Nel primo trimestre del 2025 il mercato immobiliare residenziale italiano mostra segnali di forte vitalità. Secondo il report trimestrale dell’Osservatorio del mercato immobiliare (Omi), pubblicato oggi dall’Agenzia delle Entrate, tra gennaio e marzo sono state compravendute oltre 172mila abitazioni, con un incremento tendenziale dell’11,2% rispetto allo stesso periodo del 2024.

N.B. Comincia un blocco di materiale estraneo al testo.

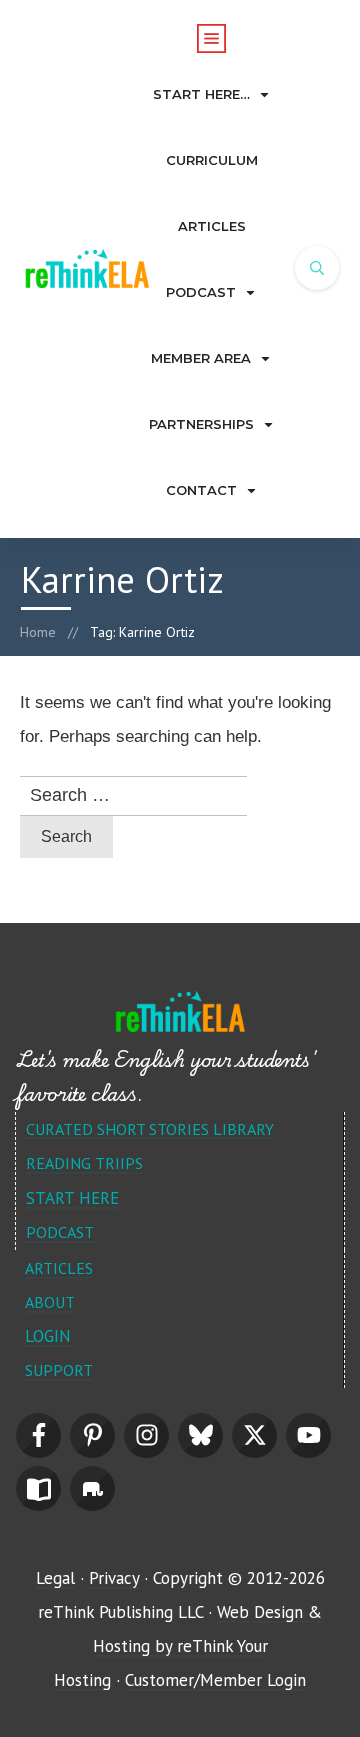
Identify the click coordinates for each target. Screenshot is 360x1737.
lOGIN (48, 1336)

L’aumento interessa tutte le aree del Paese, con un picco particolarmente marcato a gennaio, quando le compravendite sono cresciute del 15,8% su base nazionale e del 17,1% nei capoluoghi. L’unica eccezione è Firenze, dove si registra un calo del 6,2%. In controtendenza, Genova e Torino mostrano le performance più dinamiche, con aumenti rispettivamente del 13,5% e del 12,2%. Buoni risultati anche per Roma, che cresce del 10,7%, mentre Milano e Napoli segnano incrementi più contenuti.
Un dato rilevante riguarda l’acquisto di abitazioni da parte delle famiglie: il 73% delle compravendite è stato effettuato come “prima casa”, mentre il 46% degli acquirenti ha fatto ricorso a un mutuo ipotecario. Questa quota è in aumento rispetto al trimestre precedente, favorita da un ulteriore ribasso del tasso medio di interesse, sceso al 3,2%, nove punti base in meno. Il capitale complessivo erogato tramite mutui è stato pari a 10,3 miliardi di euro, con un incremento di oltre 3 miliardi su base annua.

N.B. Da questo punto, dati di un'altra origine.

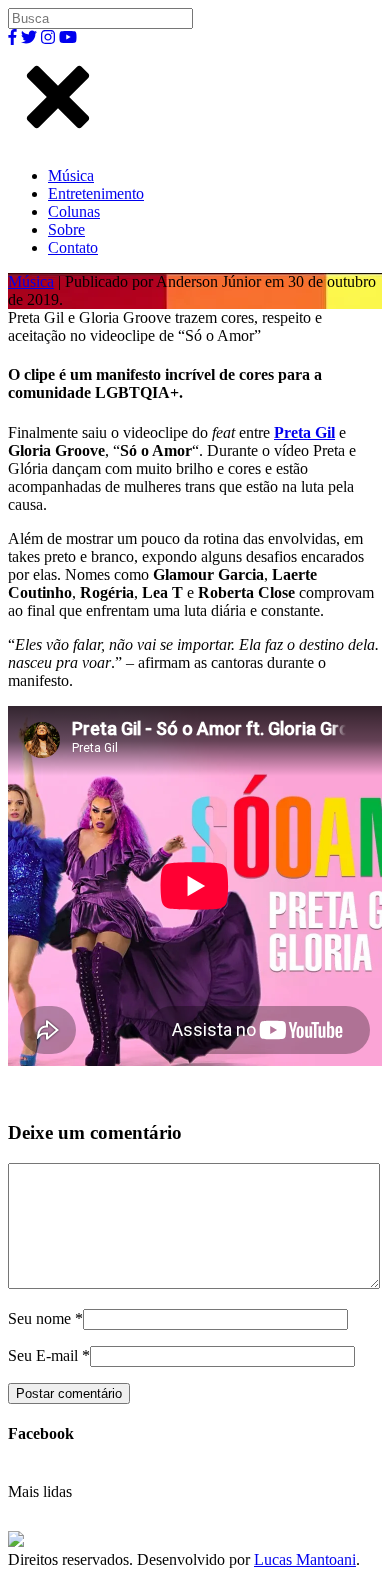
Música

Il segmento delle abitazioni di nuova costruzione segna invece una lieve contrazione, con 9.400 unità acquistate, pari al 5,5% del totale, in calo rispetto al 2024.
Parallelamente, il mercato delle locazioni conferma il trend espansivo. Nei primi tre mesi del 2025 sono state affittate 257mila abitazioni, con un canone complessivo di quasi 1,9 miliardi di euro, in crescita del 5% rispetto all’anno precedente. Il fenomeno è particolarmente marcato nei comuni ad alta tensione abitativa (Ata), dove si registrano 164mila locazioni e un aumento del 5,6%.

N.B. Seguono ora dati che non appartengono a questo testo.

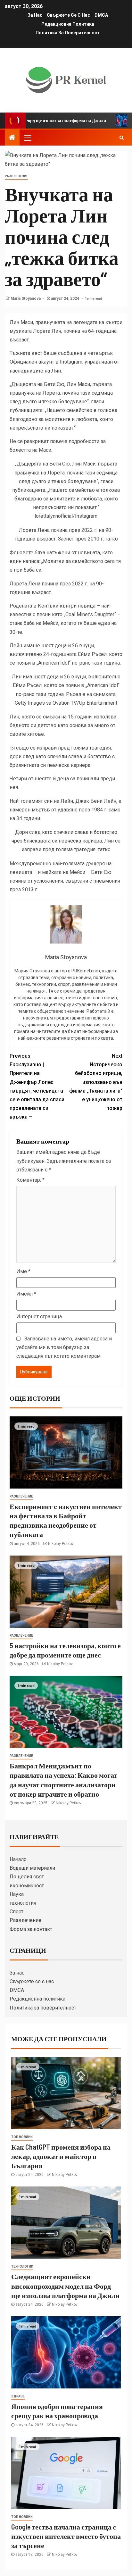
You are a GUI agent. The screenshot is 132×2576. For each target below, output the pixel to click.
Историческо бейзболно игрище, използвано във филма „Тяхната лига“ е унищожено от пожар (95, 1082)
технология (23, 1903)
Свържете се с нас (68, 15)
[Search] (122, 137)
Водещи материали (32, 1868)
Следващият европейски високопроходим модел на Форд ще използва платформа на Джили (65, 2285)
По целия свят (27, 1877)
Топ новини (22, 2137)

Il mercato degli affitti si conferma eterogeneo. Sono in crescita i contratti transitori, quelli agevolati a canone concordato e i contratti per studenti, mentre calano del 2,6% i contratti ordinari di lungo periodo, che rappresentano comunque la fetta più consistente del mercato, con oltre 108mila locazioni.
Il segmento universitario segna una crescita tendenziale del 9,4%, con 13mila abitazioni locate e un aumento dei canoni del 13%. I contratti agevolati a canone concordato sono 66mila, in aumento del 2,8%, mentre i contratti transitori raggiungono quota 70mila (+3,6%), con canoni annui per oltre 700 milioni di euro.
Milano si conferma la città leader per numero di abitazioni locate, con quasi 15mila contratti e una crescita del 9%, accompagnata da un aumento dei canoni del 7,9%. L’accordo territoriale sottoscritto nel 2023 ha avuto un impatto significativo, spingendo gli affitti a canone concordato a crescere di oltre l’80%.
Situazione opposta a Roma, dove il mercato delle locazioni registra un calo del 4,2%. Nella Capitale diminuiscono i contratti ordinari di lungo periodo (-12%) e quelli a canone concordato (-5,1%), pur rappresentando questi ultimi oltre la metà delle locazioni totali. Tuttavia, crescono i contratti transitori (+2,8%) e quelli per studenti (+7,2%), con un incremento dei canoni rispettivamente del 13% e oltre l’11% per le abitazioni intere, e del 15,4% per quelle locate in porzione.